> BRIEF 1: Which quantities with units appear in the Figure 3 caption of the supplied text? List each one.
> BRIEF 2: According to the supplied text, what instrument was used to measure the fluorescence intensity of the treated spheroids?
> BRIEF 3: Summarize the supplied text in two sentences.

> SUPPLIED TEXT:
The authors declare no conflict of interest.

Figures

**Figure 1**
Phytochemical compounds loaded in polymeric NPs and their anticancer activities.

**Figure 2**
Naringenin-loaded, pH- and thermo-sensitive smart polymeric nanoparticles showed cytotoxic activity against human breast cancer cells (reproduced with permission from Yıldırım et al., 2022 [36]).

**Figure 3**
Epigallocatechin gallate (EGCG) encapsulated in targeted nanoparticles induces depolarization in spheroid cultures. Both 22Rv1 (a) and PC3 (b) cells were grown on poly-HEMA-coated plates and treated with either empty targeted nanoparticles or EGCG in targeted nanoparticles (6 μM) for 6 days. At the end of the time-point, JC-1 dye was added to the treated spheroids and incubated for 30 min at 37 °C. The fluorescence intensity was measured using a Guava Flow Cytometer at the standardized wavelength provided by the manufacturer. Values are shown as mean ± SEM (n = 6). ** p < 0.01; NS: no significance (reproduced with permission from Alserihi et al., 2022 [45]).

> EXCERPTED DATA:

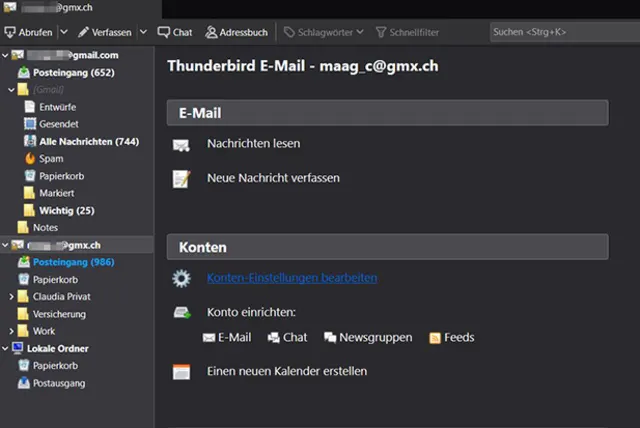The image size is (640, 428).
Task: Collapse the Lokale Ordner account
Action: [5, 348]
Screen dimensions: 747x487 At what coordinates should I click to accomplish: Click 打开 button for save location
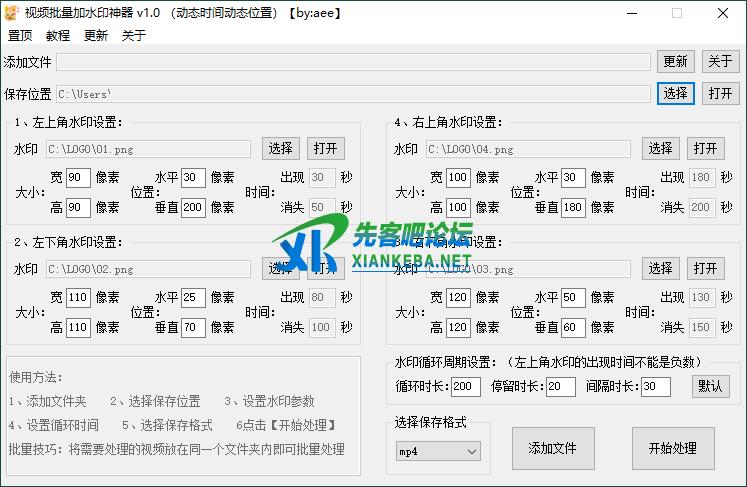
---
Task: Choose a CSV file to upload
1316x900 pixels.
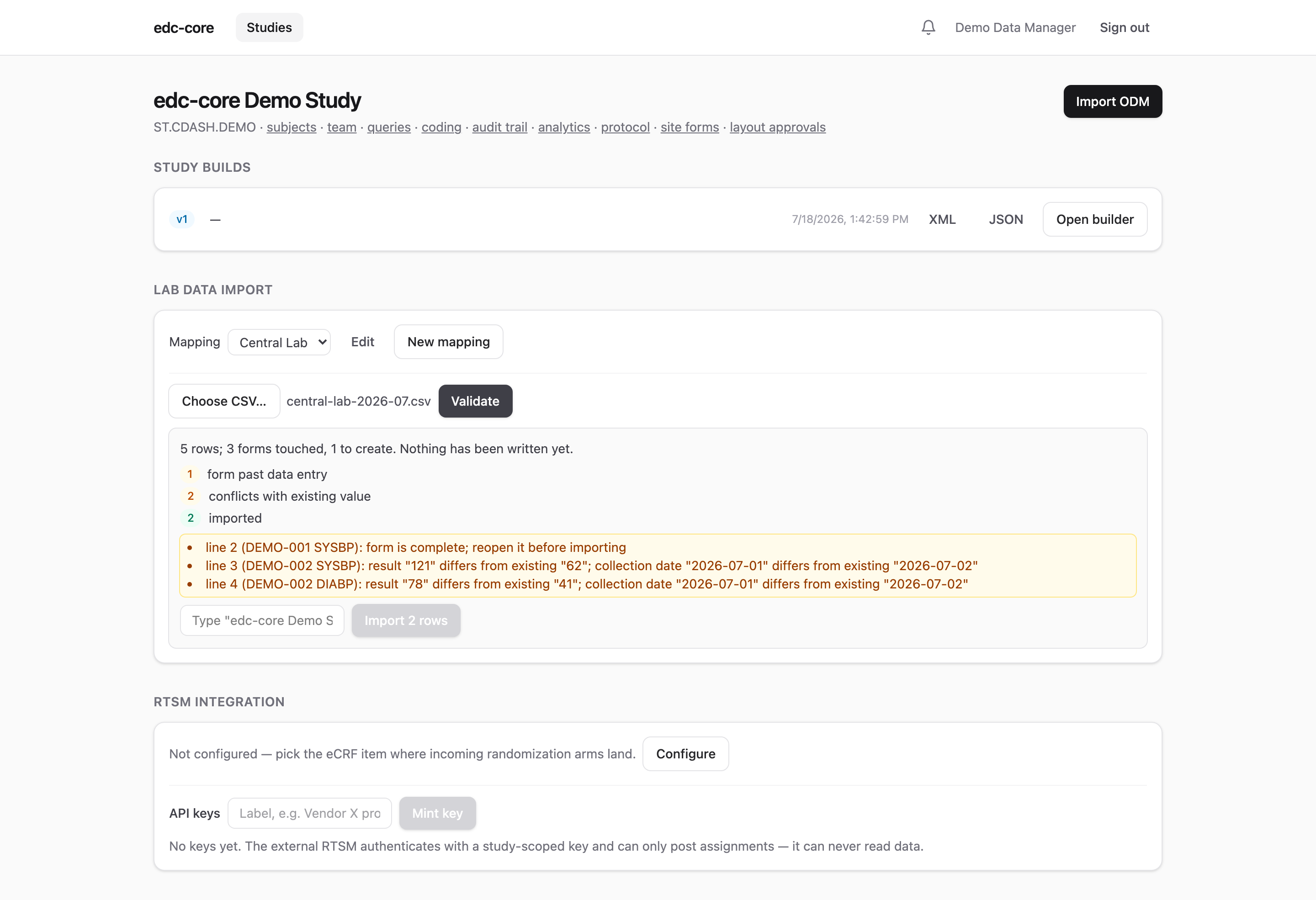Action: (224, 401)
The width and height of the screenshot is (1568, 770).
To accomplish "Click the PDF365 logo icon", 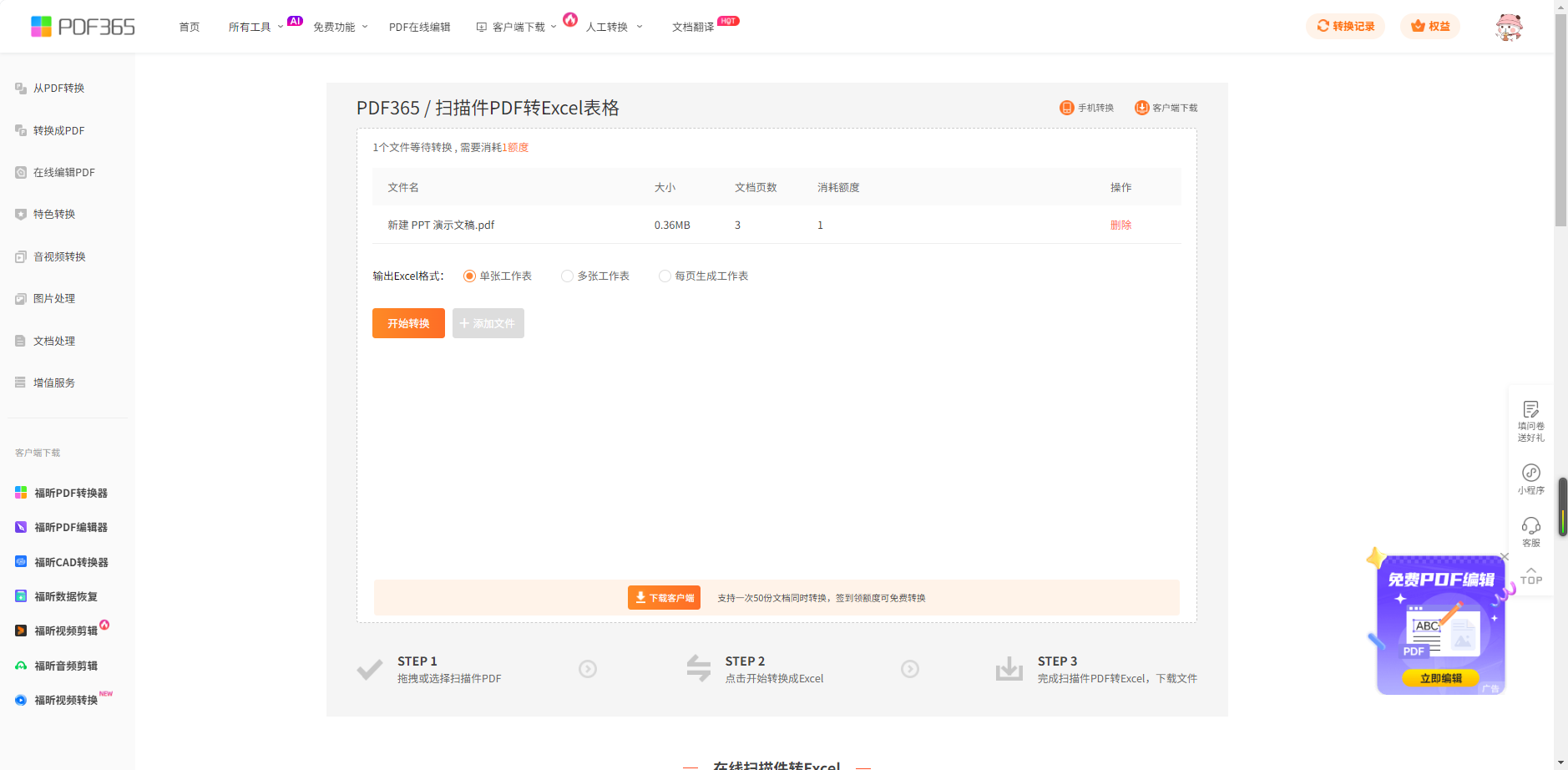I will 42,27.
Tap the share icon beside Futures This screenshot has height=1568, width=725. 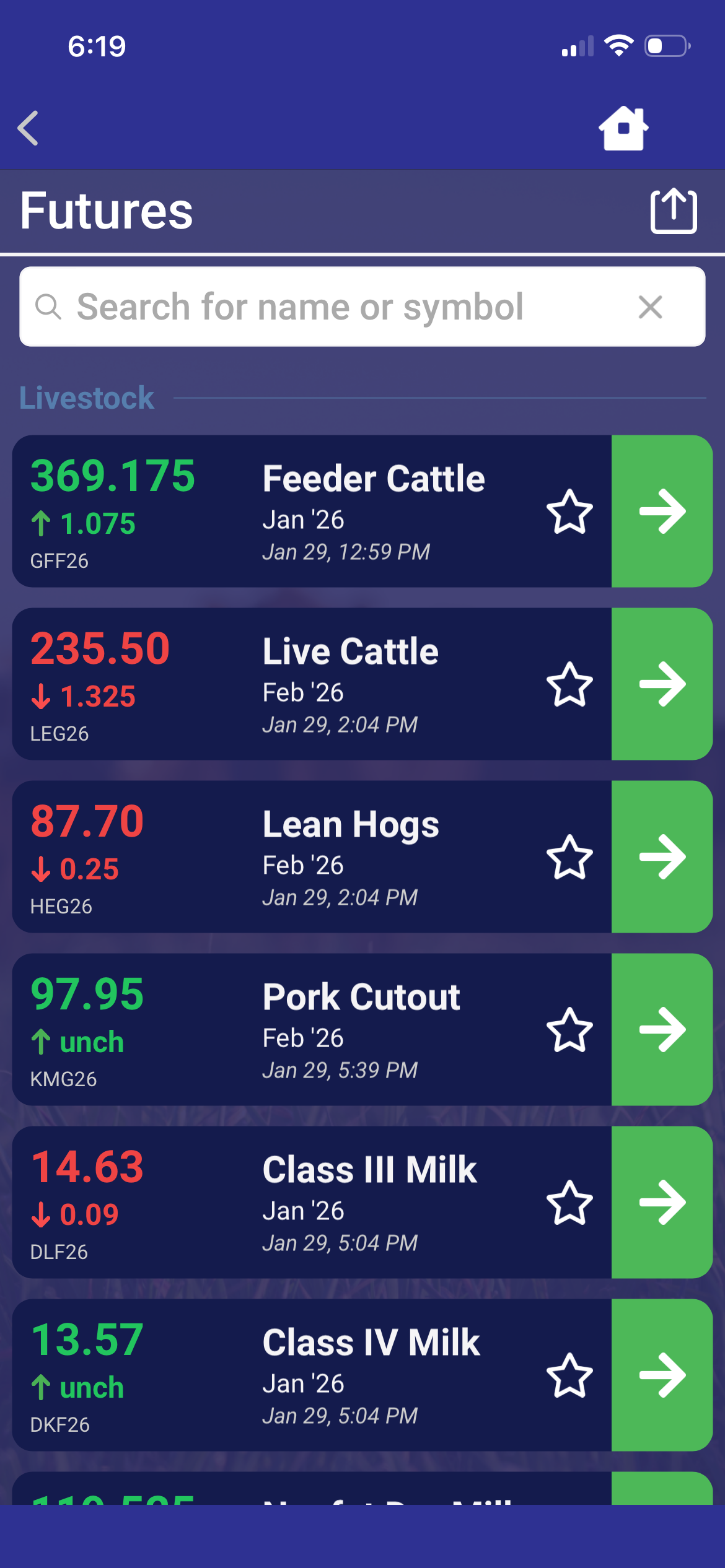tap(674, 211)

> YOUR RESPONSE 1:
6 μM
6 days
30 min
37 °C

> YOUR RESPONSE 2: A Guava Flow Cytometer.

> YOUR RESPONSE 3: The authors declare no conflict of interest, and the captions describe phytochemical compounds loaded in polymeric nanoparticles with anticancer activities, including naringenin-loaded pH- and thermo-sensitive nanoparticles that showed cytotoxic activity against human breast cancer cells. Figure 3 shows that EGCG in targeted nanoparticles induced depolarization in 22Rv1 and PC3 spheroid cultures, which was measured with JC-1 dye and a flow cytometer.